WASHINGTON – Editor’s Note: The above video was posted on Wednesday.
US officials said Thursday that Russian hackers have attacked the networks of dozens of state and local governments across the United States in the past few days, stealing data from at least two servers. The warning, less than two weeks before the election, heightened fears that the vote could be rigged and confidence in the results undermined.
The warning describes an onslaught of recent activities by Russian government-sponsored hacking groups in recent days against state and local networks, some of which have been successfully compromised. The opinion from the FBI and the Department of Homeland Security’s cybersecurity agency recalls Russia’s strong capabilities and continued meddling in the elections, even after US officials publicly called on Iran at a press conference Wednesday evening.
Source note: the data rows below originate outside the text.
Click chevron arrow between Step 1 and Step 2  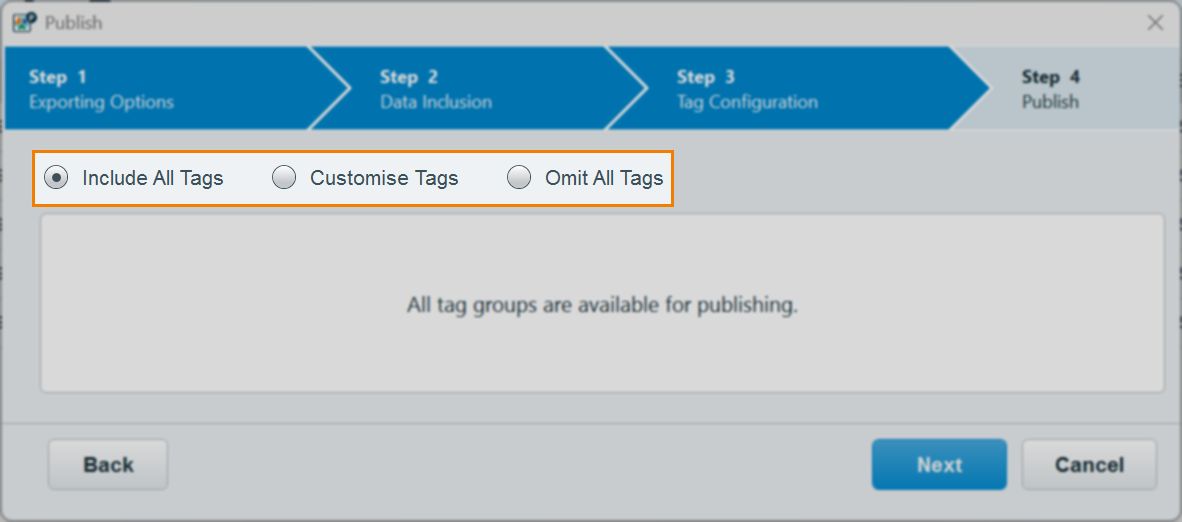(333, 88)
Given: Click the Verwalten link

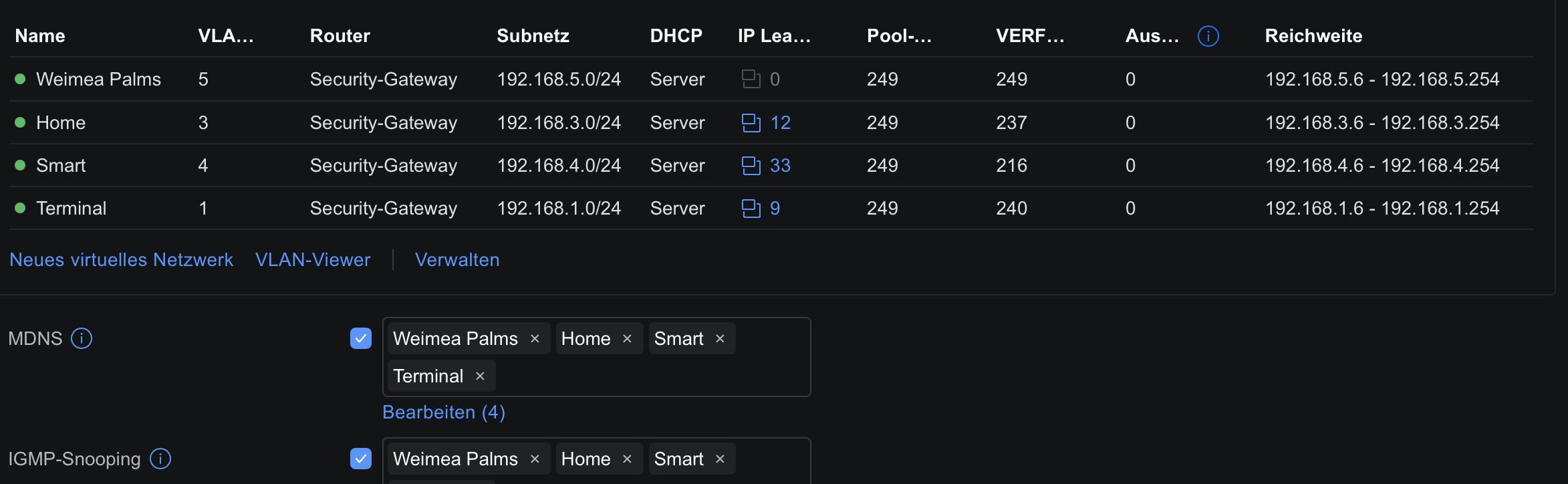Looking at the screenshot, I should point(457,260).
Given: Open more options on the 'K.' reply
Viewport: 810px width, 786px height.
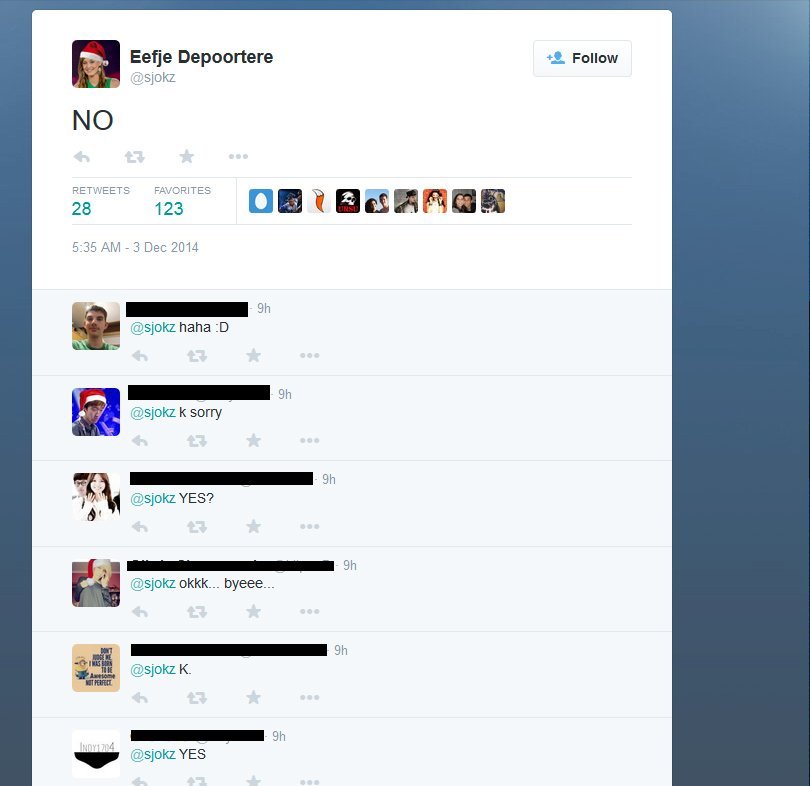Looking at the screenshot, I should coord(309,697).
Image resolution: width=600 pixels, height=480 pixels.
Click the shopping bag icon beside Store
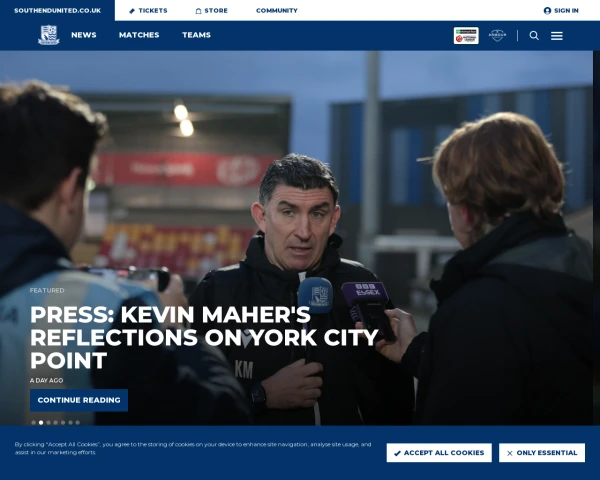pos(198,11)
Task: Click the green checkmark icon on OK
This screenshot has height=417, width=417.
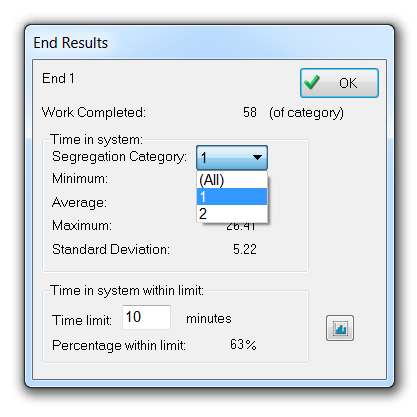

The advisory does not mention any of the specific victims targeted, but officials say they have no information that elections or government operations were affected, or that the integrity of election data was compromised.
“However, the actor may be looking for access in order to obtain future options for disruption, to influence US politics and actions or to delegitimize (state and local) government agencies,” said the adviser.
U.S. officials repeatedly said it was extremely difficult for hackers to change the voting count in a meaningful way, but warned of other methods of interference that could include cyberattacks on networks to hinder the voting process or the production of fake websites or other bogus content, aimed at making voters distrust the results.
A major problem, especially at the municipal level, was that hackers could break into a county network and then work their way through to election-related systems unless certain defensive measures such as firewalls were in place. This is especially true for smaller countries that don’t have as much money and IT support as their larger counterparts to fund security upgrades.
US officials warned at a hastily convened press conference Wednesday evening that Russia and Iran had received voting information, although such data is sometimes publicly available. However, the main focus of this event was on Iran, which officials linked to a series of threatening but fake emails aimed at intimidating voters in several battlefield states.
Despite these activities, Russia is widely seen as the greater threat to the elections in the cybersecurity community. The US has said that Russia, which interfered in the 2016 election by hacking Democratic email accounts, is stepping back again this year, including through concerted efforts to denigrate President Donald Trump’s Democratic opponent Joe Biden.
US officials attribute the activity to a government sponsored hacking group known in the cybersecurity community as DragonFly and Energetic Bear. The group appears to have been in operation since at least 2011 and is known to have cyber espionage at energy companies and power grid operators in the US and Europe, as well as defense and aerospace companies.
Chris Krebs, director of Homeland Security’s Cybersecurity and Infrastructure Security Agency, said Thursday that the warning was issued regarding scanning county networks for vulnerabilities not specifically targeting the elections. “In a few cases there was access to an election-related network,” he said.
Associate press writer Frank Bajak in Boston, Christina A. Cassidy in Atlanta, and Ben Fox in Washington contributed to this report.